WASHINGTON — The VA Inspector General released two long-awaited reports last month examining problems with the roll-out of VA’s new electronic health record system at its pilot site, the Mann-Grandstaff VAMC in Spokane, WA, and the news was not good.
One report found that, while the department announced delays in the go-live date for the EHR pilot relatively recently, the problems that led to the delays were known about over a year ago. The other report found that, had the system gone live as scheduled, it would have led to a significant decrease in patient care and have put veterans’ health at risk.
The IG found that the original go-live date of March 28 was not only unrealistic but had been set before VA had a sense of what infrastructure changes needed to be made at the Spokane facility to prepare for the new system. That infrastructure includes changes to electrics, cabling, heating, ventilation, air conditioning, as well as the network components and end-user services like desktop computers, tablets, monitors and medical devices.
VA set the March 28, 2020, date in June 2018. But according to the report, it was not until May 2019 that VA conducted facility infrastructure assessments at the pilot site. The following month, officials at VA’s Office of Electronic Health Record Modernization told lawmakers that while the infrastructure would not be in place, it was not necessary to support going live in March 2020.
History would prove this to be false, since infrastructure delays were cited by VA in February 2020 as one of the reasons for pushing the go-live date until July. That date has since been delayed indefinitely due to the pandemic.

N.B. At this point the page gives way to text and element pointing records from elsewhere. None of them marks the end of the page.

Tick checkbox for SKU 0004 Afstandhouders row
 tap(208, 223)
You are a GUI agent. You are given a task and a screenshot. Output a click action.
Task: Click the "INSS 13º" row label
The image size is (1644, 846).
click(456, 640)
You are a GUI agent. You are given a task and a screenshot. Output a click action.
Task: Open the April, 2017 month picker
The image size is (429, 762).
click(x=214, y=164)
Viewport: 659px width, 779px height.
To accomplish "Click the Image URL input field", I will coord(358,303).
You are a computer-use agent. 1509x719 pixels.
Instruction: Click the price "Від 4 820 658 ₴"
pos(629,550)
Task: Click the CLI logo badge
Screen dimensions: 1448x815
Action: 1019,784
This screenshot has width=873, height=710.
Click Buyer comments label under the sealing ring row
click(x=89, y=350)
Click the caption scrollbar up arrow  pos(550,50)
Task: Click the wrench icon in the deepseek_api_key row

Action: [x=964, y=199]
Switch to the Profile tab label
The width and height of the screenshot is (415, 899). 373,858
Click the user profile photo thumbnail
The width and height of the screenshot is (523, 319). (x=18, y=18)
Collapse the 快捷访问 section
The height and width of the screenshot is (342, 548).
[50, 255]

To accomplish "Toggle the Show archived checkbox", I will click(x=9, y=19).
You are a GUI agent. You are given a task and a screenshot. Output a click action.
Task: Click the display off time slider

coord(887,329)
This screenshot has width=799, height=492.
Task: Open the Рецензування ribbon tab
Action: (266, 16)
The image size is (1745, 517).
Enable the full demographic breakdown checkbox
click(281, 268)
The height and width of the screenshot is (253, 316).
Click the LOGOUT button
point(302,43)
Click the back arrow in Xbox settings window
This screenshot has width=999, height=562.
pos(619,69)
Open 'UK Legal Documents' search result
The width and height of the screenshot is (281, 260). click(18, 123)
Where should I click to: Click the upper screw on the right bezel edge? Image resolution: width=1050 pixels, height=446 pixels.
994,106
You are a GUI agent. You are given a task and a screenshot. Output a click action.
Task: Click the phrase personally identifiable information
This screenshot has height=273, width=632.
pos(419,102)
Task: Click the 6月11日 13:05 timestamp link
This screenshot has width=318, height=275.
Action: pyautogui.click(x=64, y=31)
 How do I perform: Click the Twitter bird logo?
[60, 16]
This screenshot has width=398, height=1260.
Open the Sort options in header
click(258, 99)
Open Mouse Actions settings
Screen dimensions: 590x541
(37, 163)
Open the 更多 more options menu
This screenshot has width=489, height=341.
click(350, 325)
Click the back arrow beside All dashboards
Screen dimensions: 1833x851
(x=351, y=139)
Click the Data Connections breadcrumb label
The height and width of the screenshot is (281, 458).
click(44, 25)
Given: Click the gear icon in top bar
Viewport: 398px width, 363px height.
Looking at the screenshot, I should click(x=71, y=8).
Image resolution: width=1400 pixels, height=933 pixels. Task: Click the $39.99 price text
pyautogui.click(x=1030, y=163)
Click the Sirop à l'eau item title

It’s also possible that VA expected more of the infrastructure to be complete by March—something that was further delayed by departmental infighting. According to the report, the responsibility for infrastructure upgrades was shared by OEHRM, VHA and the Office of Information Technology. Disagreements between OEHRM and VHA pushed the work back farther, with the requirements specification document—the document that lays out exactly what work needs to be done—not being signed until November 2019.
There was also no way at the national level for any of the departments overseeing infrastructure upgrades to track whether those upgrades were actually happening, the report stated. In addition, four of six staff positions on the infrastructure-readiness team were still unfilled as of November.
Even if the infrastructure had been in place for a go-live on March 28, the result would have been a system that caused a significant drop in efficiency of care, the IG’s second report states. When DoD transferred to a similar Cerner-designed system in 2017, facilities experienced a 30% drop in productivity in the 18 months following the transition.
For example, the EHR that went live on March 28 would be lacking some key capabilities at first, including online prescription refills. Online prescriptions are the most popular method of refilling medications among veterans and Mann-Grandstaff handled more than 10,000 a month.
VA had taken this into account, and the facility had mapped out mitigation efforts—ways to counteract that decrease in productivity—that would last between 12 and 24 months after the go-live date. This included plans to hire more staff, change clinic processes, and rely more on community care.
However, the facility encountered roadblocks at the VISN level when it came to hiring new staff. And as of January 2020, the Mann-Grandstaff had a community care backlog of 21,055 requests, meaning an increased reliance on that system would lead to further delays.
Three months from the initial go-live date, the mitigation efforts remained incomplete. Facility leaders told IG investigators of “robust and frequent discussion” between the facility and VA leaders about the expected drop in access, but those discussions did not include actions the facility could take to counteract that drop.
“OIG found that facility leaders were planning to go live in March 2020 with an incomplete set of system capabilities,” the report states. “The OIG was unable to determine all patient safety risks associated with the new EHR system; however, the work-arounds for the electronic prescription refill process alone constitute an example of a significant, potential patient safety risk.”
The reports include a number of recommendations, not least of which is for VA to establish a more realistic schedule, one that incorporates lessons that should have been learned from DoD’s EHR experience.